Breaking down the new Sri Lankan bill against match-fixing

Sri Lanka

Sri Lanka’s parliament criminalised a wide swathe of corruption-related activity in sports on Monday. This was in the wake of the ICC anti-corruption unit’s investigation into the country’s cricket over the past two years. Below is a rough guideline to the punishments, and a list of many of the new offences that will be become part of the law once this bill has been gazetted (a process that should be no more than a formality).

Maximum punishment: 10 years imprisonment and 100 million rupees (approx USD 555,000)

What the law says:

Any person who gets involved in an arrangement to make an “irregular alteration of the course or result of any sport” for money or any other reward or benefit has committed an offence.

What the law covers:

  • Match-fixing and spot-fixing.

  • Soliciting match-fixing or spot fixing.

  • Does or fails to do something that alters the course of the game for the benefit of illegal betting.

  • Provides inside information on the game in anything other than “bona fide media interviews and commitments”.

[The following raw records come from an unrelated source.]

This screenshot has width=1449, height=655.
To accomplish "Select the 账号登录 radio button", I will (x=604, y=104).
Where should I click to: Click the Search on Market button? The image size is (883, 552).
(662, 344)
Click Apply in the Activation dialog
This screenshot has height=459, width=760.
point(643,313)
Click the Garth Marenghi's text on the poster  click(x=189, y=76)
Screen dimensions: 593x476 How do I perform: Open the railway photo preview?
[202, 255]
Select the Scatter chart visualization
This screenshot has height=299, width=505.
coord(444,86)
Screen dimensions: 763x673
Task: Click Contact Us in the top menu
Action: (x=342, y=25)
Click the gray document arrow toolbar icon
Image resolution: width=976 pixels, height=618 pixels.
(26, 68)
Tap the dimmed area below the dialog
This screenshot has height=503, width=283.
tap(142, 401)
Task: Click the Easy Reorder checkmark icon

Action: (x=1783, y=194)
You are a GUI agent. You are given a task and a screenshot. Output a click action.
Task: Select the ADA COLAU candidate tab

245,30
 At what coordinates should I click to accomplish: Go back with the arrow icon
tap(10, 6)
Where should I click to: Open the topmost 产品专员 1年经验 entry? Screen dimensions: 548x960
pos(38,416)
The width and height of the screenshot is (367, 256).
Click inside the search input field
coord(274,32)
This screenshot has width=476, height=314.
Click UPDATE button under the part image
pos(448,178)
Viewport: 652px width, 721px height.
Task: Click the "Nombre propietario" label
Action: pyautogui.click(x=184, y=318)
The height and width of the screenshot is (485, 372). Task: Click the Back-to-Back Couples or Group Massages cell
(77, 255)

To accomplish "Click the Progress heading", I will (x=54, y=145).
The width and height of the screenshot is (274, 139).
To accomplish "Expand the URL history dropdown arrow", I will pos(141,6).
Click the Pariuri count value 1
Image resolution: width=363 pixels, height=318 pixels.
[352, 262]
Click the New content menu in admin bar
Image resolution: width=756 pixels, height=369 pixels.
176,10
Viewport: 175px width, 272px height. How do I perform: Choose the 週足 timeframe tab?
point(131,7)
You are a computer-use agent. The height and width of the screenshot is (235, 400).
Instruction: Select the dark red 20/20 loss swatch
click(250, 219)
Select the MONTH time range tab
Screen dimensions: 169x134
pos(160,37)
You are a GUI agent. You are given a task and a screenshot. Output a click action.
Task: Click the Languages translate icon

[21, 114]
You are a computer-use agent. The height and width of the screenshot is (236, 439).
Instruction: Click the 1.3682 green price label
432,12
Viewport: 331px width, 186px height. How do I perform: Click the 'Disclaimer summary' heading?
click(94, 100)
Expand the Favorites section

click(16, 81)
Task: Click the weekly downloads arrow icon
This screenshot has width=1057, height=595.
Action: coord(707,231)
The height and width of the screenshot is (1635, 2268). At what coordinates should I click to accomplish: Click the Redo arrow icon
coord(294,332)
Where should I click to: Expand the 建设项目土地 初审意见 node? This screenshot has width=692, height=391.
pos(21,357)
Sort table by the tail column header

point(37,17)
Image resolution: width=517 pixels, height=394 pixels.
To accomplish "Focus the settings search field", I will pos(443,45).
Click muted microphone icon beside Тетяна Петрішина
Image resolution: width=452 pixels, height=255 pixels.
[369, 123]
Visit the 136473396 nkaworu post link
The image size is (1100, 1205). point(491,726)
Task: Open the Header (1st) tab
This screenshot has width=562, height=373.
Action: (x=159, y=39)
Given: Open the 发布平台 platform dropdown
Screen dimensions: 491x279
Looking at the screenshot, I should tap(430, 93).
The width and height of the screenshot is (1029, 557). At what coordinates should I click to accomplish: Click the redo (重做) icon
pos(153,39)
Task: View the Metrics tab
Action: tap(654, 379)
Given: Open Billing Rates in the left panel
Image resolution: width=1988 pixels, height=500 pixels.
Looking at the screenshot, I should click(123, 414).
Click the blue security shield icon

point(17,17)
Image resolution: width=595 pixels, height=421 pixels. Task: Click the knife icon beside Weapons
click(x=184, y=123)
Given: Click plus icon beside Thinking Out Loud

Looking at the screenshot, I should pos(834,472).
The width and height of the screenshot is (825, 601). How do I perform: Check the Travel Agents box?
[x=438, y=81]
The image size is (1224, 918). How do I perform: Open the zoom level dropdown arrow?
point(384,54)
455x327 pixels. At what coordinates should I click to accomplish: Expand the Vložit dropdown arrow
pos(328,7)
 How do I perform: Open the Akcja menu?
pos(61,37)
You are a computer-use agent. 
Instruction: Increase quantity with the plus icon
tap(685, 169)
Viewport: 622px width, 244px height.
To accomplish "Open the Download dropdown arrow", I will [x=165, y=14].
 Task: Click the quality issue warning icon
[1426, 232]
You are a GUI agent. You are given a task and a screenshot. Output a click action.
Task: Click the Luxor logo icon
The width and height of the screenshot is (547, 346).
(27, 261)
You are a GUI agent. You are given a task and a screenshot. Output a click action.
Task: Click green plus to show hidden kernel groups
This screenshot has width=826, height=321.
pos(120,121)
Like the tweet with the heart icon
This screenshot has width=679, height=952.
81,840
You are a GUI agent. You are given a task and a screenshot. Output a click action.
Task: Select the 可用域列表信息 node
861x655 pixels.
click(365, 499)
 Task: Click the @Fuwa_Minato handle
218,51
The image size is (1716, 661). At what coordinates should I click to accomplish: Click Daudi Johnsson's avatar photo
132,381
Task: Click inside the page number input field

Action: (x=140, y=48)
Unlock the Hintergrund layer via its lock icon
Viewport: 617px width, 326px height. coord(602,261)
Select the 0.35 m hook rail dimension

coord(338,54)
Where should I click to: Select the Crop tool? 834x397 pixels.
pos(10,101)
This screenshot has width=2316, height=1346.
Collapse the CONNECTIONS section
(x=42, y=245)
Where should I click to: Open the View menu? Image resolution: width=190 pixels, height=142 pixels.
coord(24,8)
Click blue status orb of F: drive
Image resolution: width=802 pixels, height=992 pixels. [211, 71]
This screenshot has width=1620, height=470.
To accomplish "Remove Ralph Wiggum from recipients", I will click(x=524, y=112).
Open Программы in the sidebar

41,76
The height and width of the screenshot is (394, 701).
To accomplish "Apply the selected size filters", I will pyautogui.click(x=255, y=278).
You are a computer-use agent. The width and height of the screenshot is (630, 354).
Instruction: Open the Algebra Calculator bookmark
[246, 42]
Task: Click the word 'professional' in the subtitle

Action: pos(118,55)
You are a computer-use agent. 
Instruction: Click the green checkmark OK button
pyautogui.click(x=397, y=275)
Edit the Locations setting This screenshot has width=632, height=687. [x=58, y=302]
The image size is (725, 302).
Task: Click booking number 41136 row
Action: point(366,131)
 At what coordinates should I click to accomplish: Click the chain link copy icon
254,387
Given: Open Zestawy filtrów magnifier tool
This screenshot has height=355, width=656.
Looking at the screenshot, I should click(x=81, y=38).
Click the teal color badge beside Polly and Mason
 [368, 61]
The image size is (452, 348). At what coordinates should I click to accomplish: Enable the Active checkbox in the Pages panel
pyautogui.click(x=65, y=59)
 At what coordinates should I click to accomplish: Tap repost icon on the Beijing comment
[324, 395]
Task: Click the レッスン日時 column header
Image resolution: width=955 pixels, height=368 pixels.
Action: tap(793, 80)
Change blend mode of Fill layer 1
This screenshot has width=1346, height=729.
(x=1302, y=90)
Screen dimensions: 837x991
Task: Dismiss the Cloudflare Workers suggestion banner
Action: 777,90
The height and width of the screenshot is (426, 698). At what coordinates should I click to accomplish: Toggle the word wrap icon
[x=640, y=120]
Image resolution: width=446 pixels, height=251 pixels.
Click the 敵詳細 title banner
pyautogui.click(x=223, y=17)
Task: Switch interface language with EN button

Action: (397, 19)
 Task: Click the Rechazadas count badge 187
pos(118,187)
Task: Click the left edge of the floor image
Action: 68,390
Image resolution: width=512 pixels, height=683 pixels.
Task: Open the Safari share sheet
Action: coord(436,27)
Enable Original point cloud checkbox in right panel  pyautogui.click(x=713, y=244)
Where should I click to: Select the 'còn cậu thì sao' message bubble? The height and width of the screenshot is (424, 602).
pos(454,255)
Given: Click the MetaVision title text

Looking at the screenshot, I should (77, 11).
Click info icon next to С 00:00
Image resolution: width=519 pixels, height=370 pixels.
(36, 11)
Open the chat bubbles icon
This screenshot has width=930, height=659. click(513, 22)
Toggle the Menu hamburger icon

  • Provides or receives gifts, payments, benefits or rewards that might bring the sport into disrepute.

  • Players betting on games in which they are involved.

  • Match officials misapplying rules for money or another benefit.

  • Curators who either prepare a playing surface, or provide information, for money or another benefit

  • Introducing potential corruptors to current players

  • Betting or encouraging someone to bet on a game in which a person has inside information.

Maximum punishment: Three years imprisonment and 200,000 rupees (approx USD 1100)

What the law says:

Any person who wiflully obstructs, hinders or fails to comply with a government investigation into corruption commits an offence.

What the law covers:

  • Fails to appear, without reasonable cause, before investigators.

  • Refuses or fails to answer any questions posed by investigators.

  • Refuses or fails to comply with a notice issued by investigators.

  • Knowingly providing a false or misleading statement.

  • Concealing, falsifying, destroying or permits the concealment, falsification or destruction of evidence relevant to an investigation.

  • Fails to report a corrupt approach.

  • Fails to report a suspected fix, or a corrupt approach to another person.

  • If a betting operator fails to report unusual betting patterns.

Maximum punishment: Ten years imprisonment and 500,000 rupees (approx $2800)

Any service provider or person who fails to maintain confidentiality after being asked to provide information or data related to an investigation.